パソコン・USB-DAC・パワードスピーカーがPCオーディオの最小三点セット
PCの中の音源を高音質で楽しみたい!
パソコンの中に音楽ファイルがあるなら、
「PCオーディオ」を始める準備はもう半分以上完了している
パソコンやネットワークを活用した新しいオーディオシステム。なんて書くともういきなり「難しそう」と感じてしまう方もいるかもしれない。仰々しいオーディオ機器を揃えてパソコンやネットワークの細かな設定をクリアしないと始められなくて、気軽には楽しめない。そんなイメージだ。
でも実際には、「まずはパソコンを使ったオーディオってどんなものか試してみたい」というときには、嘘みたいに高価なオーディオ機器も、呪文みたいに難解なパソコンの設定も必要ない。パソコンの中に音楽ファイルが保存してあるなら、準備はもう半分以上完了しているのだ。
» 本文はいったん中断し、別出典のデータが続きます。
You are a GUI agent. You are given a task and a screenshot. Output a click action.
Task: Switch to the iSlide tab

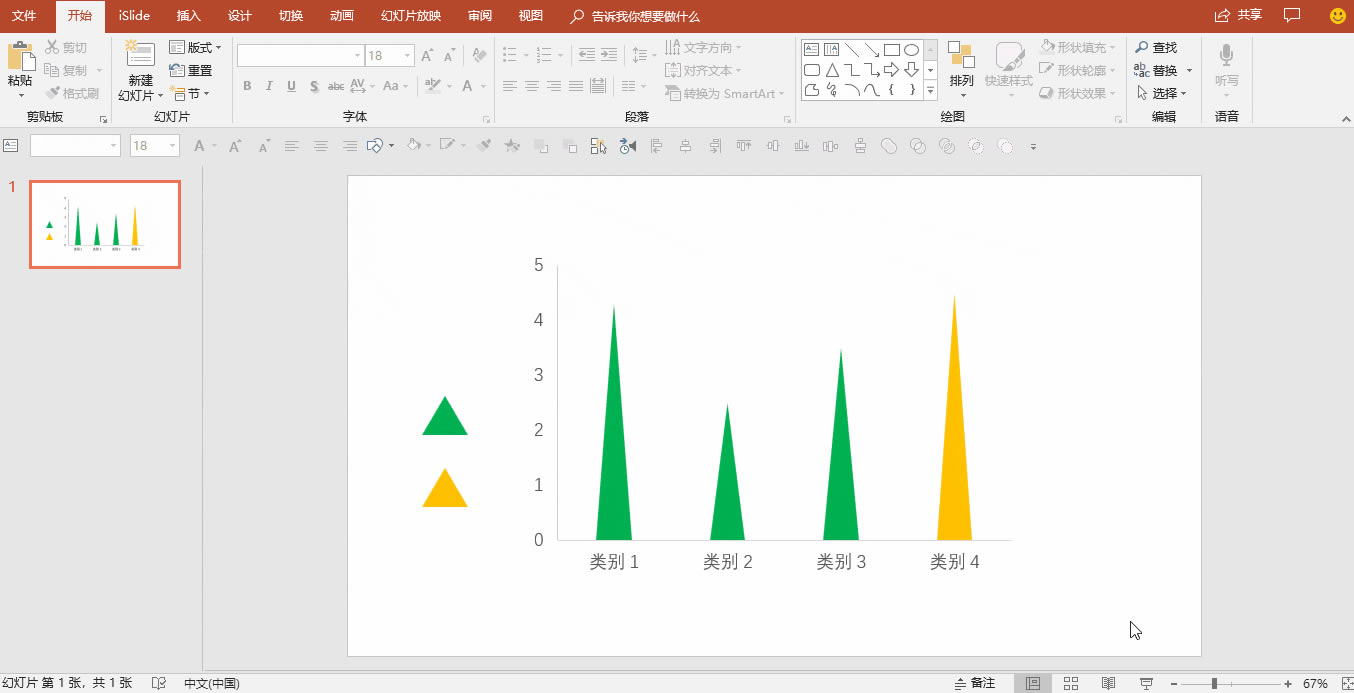(x=133, y=16)
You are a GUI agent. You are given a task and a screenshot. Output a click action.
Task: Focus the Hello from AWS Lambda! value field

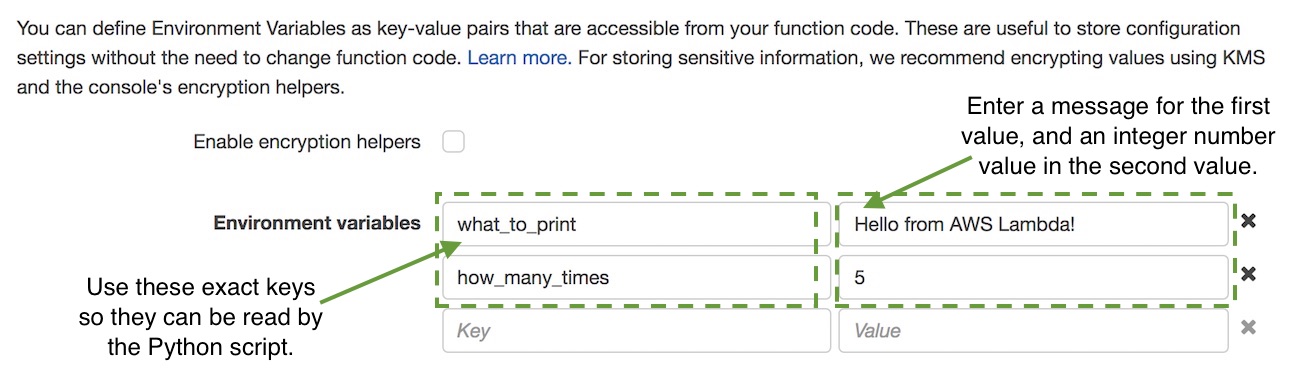[x=1033, y=224]
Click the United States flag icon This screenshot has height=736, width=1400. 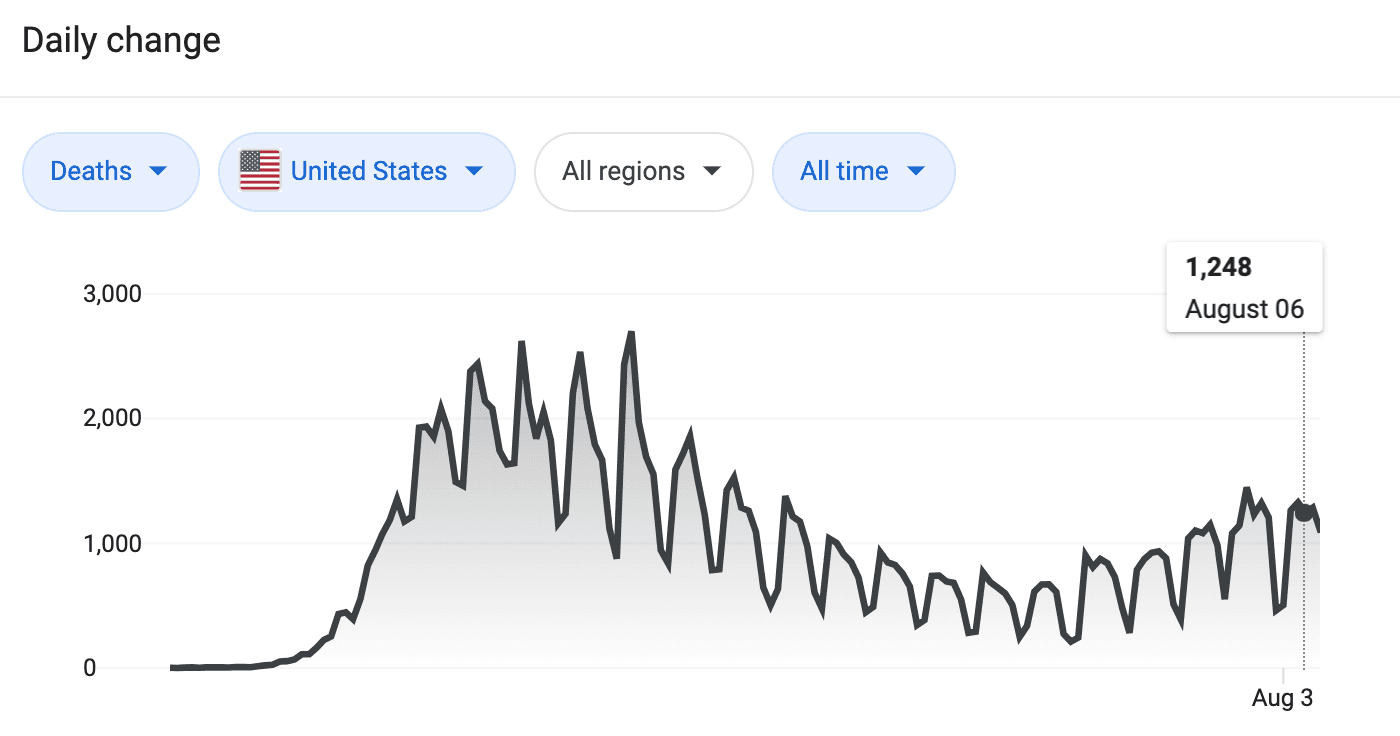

例えばiPhoneやiPodを使っている人はその条件をすでに満たしている。iPodに音楽を転送するために、iTunesというソフトを使って音楽CDからパソコンに音楽ファイルを読み込む作業をしているはずだ。すると自然に、パソコンの中に音楽ライブラリが作られているのである。
そのiTunesのライブラリから曲を選んで再生開始すれば、パソコンのスピーカーから音楽が流れてくる。それはもうPCオーディオへの第一歩なのだ。
だけれどさすがにそれだけでは、いい音を楽しむための「オーディオ」っぽくないと感じるだろう。どうしてだろうか。
まずはパソコンの内蔵スピーカーやイヤホンで聴くのは、気分的にも音質的にも、オーディオと言うには物足りない。パソコンに外付けのスピーカーを追加するのがオーディオの本当の一歩めと言えるだろう。おすすめは何かと手軽なパワードスピーカーだ。
次には、パソコンからより正確な音声信号を引き出してパワードスピーカーに送り出すUSB-DAC。これも効果の大きい重要アイテムだ。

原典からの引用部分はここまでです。